** Opening Source data block **

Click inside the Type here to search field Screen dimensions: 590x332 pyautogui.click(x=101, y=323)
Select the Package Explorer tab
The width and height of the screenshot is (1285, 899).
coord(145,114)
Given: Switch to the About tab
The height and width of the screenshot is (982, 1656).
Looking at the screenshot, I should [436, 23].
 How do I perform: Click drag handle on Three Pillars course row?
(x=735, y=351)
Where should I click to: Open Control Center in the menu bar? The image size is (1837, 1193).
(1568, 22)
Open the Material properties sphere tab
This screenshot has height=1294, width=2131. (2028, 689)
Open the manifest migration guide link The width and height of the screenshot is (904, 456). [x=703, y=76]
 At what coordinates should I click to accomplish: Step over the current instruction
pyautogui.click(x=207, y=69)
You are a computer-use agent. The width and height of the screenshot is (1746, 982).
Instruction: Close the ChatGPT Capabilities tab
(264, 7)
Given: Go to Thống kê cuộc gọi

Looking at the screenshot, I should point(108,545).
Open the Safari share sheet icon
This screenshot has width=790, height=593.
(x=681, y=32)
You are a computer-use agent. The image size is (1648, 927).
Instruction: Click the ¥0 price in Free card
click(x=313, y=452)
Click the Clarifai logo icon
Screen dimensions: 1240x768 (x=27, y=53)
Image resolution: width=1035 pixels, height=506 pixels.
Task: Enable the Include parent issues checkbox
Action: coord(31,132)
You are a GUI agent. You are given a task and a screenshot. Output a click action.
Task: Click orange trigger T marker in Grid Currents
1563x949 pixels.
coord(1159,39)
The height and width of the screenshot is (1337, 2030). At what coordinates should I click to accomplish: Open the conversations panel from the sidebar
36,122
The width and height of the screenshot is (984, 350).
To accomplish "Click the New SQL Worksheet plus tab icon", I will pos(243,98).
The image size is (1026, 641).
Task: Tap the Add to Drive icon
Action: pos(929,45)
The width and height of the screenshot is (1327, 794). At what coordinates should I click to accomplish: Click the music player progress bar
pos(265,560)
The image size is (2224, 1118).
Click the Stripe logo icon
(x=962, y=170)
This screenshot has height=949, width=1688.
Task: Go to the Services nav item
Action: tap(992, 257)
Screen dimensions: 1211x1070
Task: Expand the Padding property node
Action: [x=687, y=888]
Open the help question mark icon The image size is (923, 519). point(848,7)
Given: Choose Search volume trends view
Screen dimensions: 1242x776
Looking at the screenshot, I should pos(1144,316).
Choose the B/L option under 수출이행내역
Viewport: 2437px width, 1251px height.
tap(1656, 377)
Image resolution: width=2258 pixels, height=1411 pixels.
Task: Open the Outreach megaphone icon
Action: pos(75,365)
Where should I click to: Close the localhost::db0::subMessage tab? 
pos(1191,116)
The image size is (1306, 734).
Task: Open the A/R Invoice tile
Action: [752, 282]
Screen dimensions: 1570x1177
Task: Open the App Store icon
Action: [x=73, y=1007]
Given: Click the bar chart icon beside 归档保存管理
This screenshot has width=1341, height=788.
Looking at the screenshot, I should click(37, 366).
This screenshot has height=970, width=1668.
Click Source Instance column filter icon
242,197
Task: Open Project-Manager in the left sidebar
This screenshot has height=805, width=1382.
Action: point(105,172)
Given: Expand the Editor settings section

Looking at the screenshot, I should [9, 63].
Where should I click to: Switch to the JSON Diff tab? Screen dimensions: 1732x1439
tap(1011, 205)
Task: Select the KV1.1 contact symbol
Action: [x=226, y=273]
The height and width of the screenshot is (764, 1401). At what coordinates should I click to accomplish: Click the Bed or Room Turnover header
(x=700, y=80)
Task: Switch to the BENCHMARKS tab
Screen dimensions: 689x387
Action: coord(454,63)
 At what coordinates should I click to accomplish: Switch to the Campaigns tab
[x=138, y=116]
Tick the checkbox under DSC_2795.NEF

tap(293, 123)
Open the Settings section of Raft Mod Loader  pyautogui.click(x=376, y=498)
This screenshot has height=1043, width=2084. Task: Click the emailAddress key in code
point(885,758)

** Closing Source data block **

What the exercise asks - Return each line above exactly.

Task response -
Click inside the Type here to search field Screen dimensions: 590x332 pyautogui.click(x=101, y=323)
Select the Package Explorer tab
The width and height of the screenshot is (1285, 899).
coord(145,114)
Given: Switch to the About tab
The height and width of the screenshot is (982, 1656).
Looking at the screenshot, I should [436, 23].
 How do I perform: Click drag handle on Three Pillars course row?
(x=735, y=351)
Where should I click to: Open Control Center in the menu bar? The image size is (1837, 1193).
(1568, 22)
Open the Material properties sphere tab
This screenshot has height=1294, width=2131. (2028, 689)
Open the manifest migration guide link The width and height of the screenshot is (904, 456). [x=703, y=76]
 At what coordinates should I click to accomplish: Step over the current instruction
pyautogui.click(x=207, y=69)
You are a computer-use agent. The width and height of the screenshot is (1746, 982).
Instruction: Close the ChatGPT Capabilities tab
(264, 7)
Given: Go to Thống kê cuộc gọi

Looking at the screenshot, I should point(108,545).
Open the Safari share sheet icon
This screenshot has width=790, height=593.
(x=681, y=32)
You are a computer-use agent. The image size is (1648, 927).
Instruction: Click the ¥0 price in Free card
click(x=313, y=452)
Click the Clarifai logo icon
Screen dimensions: 1240x768 (x=27, y=53)
Image resolution: width=1035 pixels, height=506 pixels.
Task: Enable the Include parent issues checkbox
Action: coord(31,132)
You are a GUI agent. You are given a task and a screenshot. Output a click action.
Task: Click orange trigger T marker in Grid Currents
1563x949 pixels.
coord(1159,39)
The height and width of the screenshot is (1337, 2030). At what coordinates should I click to accomplish: Open the conversations panel from the sidebar
36,122
The width and height of the screenshot is (984, 350).
To accomplish "Click the New SQL Worksheet plus tab icon", I will pos(243,98).
The image size is (1026, 641).
Task: Tap the Add to Drive icon
Action: pos(929,45)
The width and height of the screenshot is (1327, 794). At what coordinates should I click to accomplish: Click the music player progress bar
pos(265,560)
The image size is (2224, 1118).
Click the Stripe logo icon
(x=962, y=170)
This screenshot has height=949, width=1688.
Task: Go to the Services nav item
Action: tap(992, 257)
Screen dimensions: 1211x1070
Task: Expand the Padding property node
Action: [x=687, y=888]
Open the help question mark icon The image size is (923, 519). point(848,7)
Given: Choose Search volume trends view
Screen dimensions: 1242x776
Looking at the screenshot, I should pos(1144,316).
Choose the B/L option under 수출이행내역
Viewport: 2437px width, 1251px height.
tap(1656, 377)
Image resolution: width=2258 pixels, height=1411 pixels.
Task: Open the Outreach megaphone icon
Action: pos(75,365)
Where should I click to: Close the localhost::db0::subMessage tab? 
pos(1191,116)
The image size is (1306, 734).
Task: Open the A/R Invoice tile
Action: [752, 282]
Screen dimensions: 1570x1177
Task: Open the App Store icon
Action: [x=73, y=1007]
Given: Click the bar chart icon beside 归档保存管理
This screenshot has width=1341, height=788.
Looking at the screenshot, I should click(37, 366).
This screenshot has height=970, width=1668.
Click Source Instance column filter icon
242,197
Task: Open Project-Manager in the left sidebar
This screenshot has height=805, width=1382.
Action: point(105,172)
Given: Expand the Editor settings section

Looking at the screenshot, I should [9, 63].
Where should I click to: Switch to the JSON Diff tab? Screen dimensions: 1732x1439
tap(1011, 205)
Task: Select the KV1.1 contact symbol
Action: [x=226, y=273]
The height and width of the screenshot is (764, 1401). At what coordinates should I click to accomplish: Click the Bed or Room Turnover header
(x=700, y=80)
Task: Switch to the BENCHMARKS tab
Screen dimensions: 689x387
Action: coord(454,63)
 At what coordinates should I click to accomplish: Switch to the Campaigns tab
[x=138, y=116]
Tick the checkbox under DSC_2795.NEF

tap(293, 123)
Open the Settings section of Raft Mod Loader  pyautogui.click(x=376, y=498)
This screenshot has height=1043, width=2084. Task: Click the emailAddress key in code
point(885,758)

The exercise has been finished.